Il convient enfin de lui rappeler que si elle souhaite éviter toute difficulté d’exécution, elle peut également, tel que le rappelle le jugement rendu le 9 janvier 2020 par le Juge aux Affaires Familiales du Tribunal Judiciaire de Strasbourg, obtenir le règlement forcé de la contribution par l’intermédiaire de l’agence de recouvrement des impayés de pension alimentaires (ARIPA).
* Sur les demandes accessoires
Il y a lieu de condamner Monsieur [K] [R], qui succombe, aux dépens, et ce, conformément aux dispositions de l’article 696 du Code de Procédure Civile, lesquels comprendront le coût de la procédure de saisie-attribution.
Il sera par conséquent débouté de sa demande fondée sur l’article 700 du Code de Procédure Civile.
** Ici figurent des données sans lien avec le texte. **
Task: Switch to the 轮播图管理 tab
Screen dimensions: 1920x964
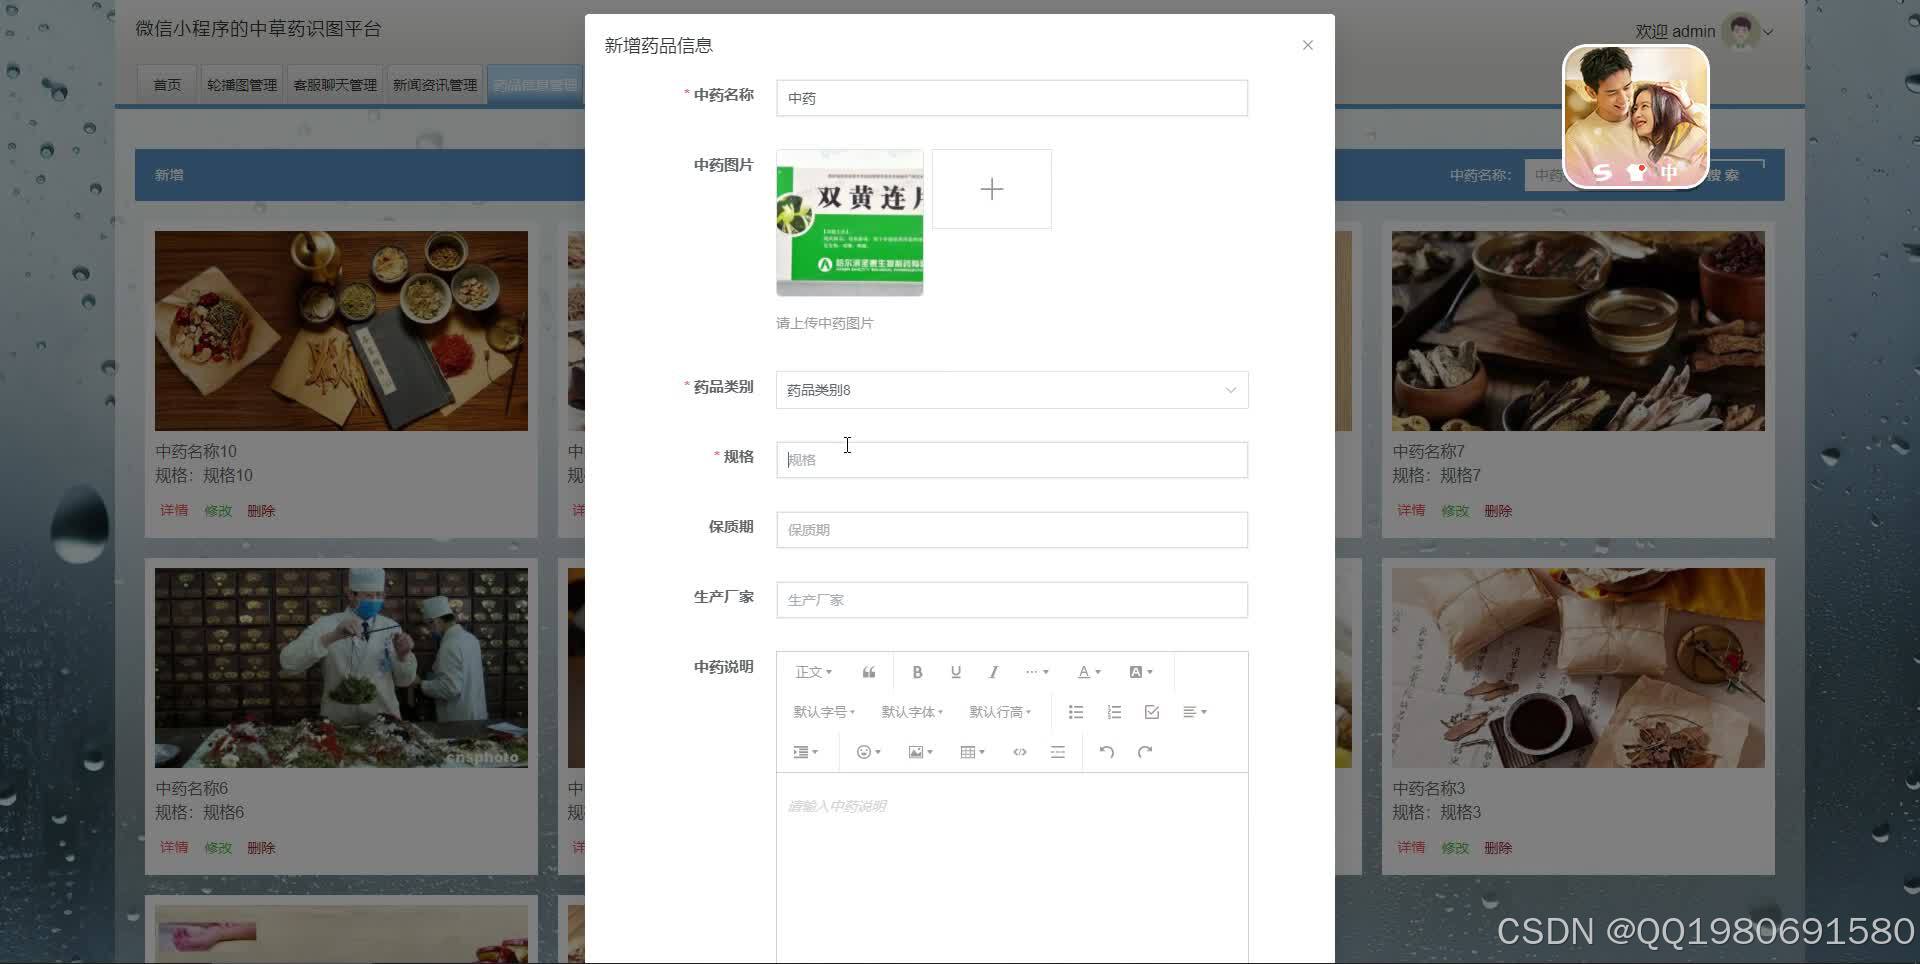Action: coord(241,84)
Il sera rappelé que la présente décision est exécutoire de droit à titre provisoire en application de l’article R 121-21 du code des procédures civiles d’exécution.
PAR CES MOTIFS,
Le Juge de l’Exécution, statuant publiquement, par jugement prononcé par mise à disposition au greffe, contradictoire et rendu en premier ressort,
DÉCLARE recevable la demande de Monsieur [K] [R] en contestation de la saisie-attribution réalisée à la demande de Madame [M] [N] sur les comptes de celui-ci détenus à la SA LBP, LA BANQIE POSTALE en date du 3 février 2025 ;
DÉBOUTE Monsieur [K] [R] de sa demande de nullité du procès-verbal de saisie-attribution du 3 février 2025 et de sa demande de nullité du procès-verbal de dénonciation en date du 7 février 2025 ;
VALIDE la saisie-attribution précitée du 3 février 2025 à hauteur du montant disponible, à savoir à hauteur de 392,78 € et DIT que par conséquent, n’y avoir lieu à en ordonner la mainlevée que sur les sommes saisies supérieures à ce montant ;
DÉBOUTE Monsieur [K] [R] du surplus de ses demandes, dont sa demande de dommages et intérêts et sa demande fondée sur l’article 700 du Code de Procédure Civile ;
DÉBOUTE Madame [M] [N] de sa demande tendant à la régularisation immédiate des contributions à l’entretien et à l’éducation des enfants ;
CONDAMNE Monsieur [K] [R] aux dépens, lesquels comprendront le coût de la procédure de saisie-attribution ;
RAPPELLE que la présente décision est exécutoire de droit à titre provisoire en application de l’article R 121-21 du code des procédures civiles d’exécution.
Ainsi fait et prononcé les jour, mois et an susdits, la présente décision a été signée par le Juge de l’exécution, et le Greffier.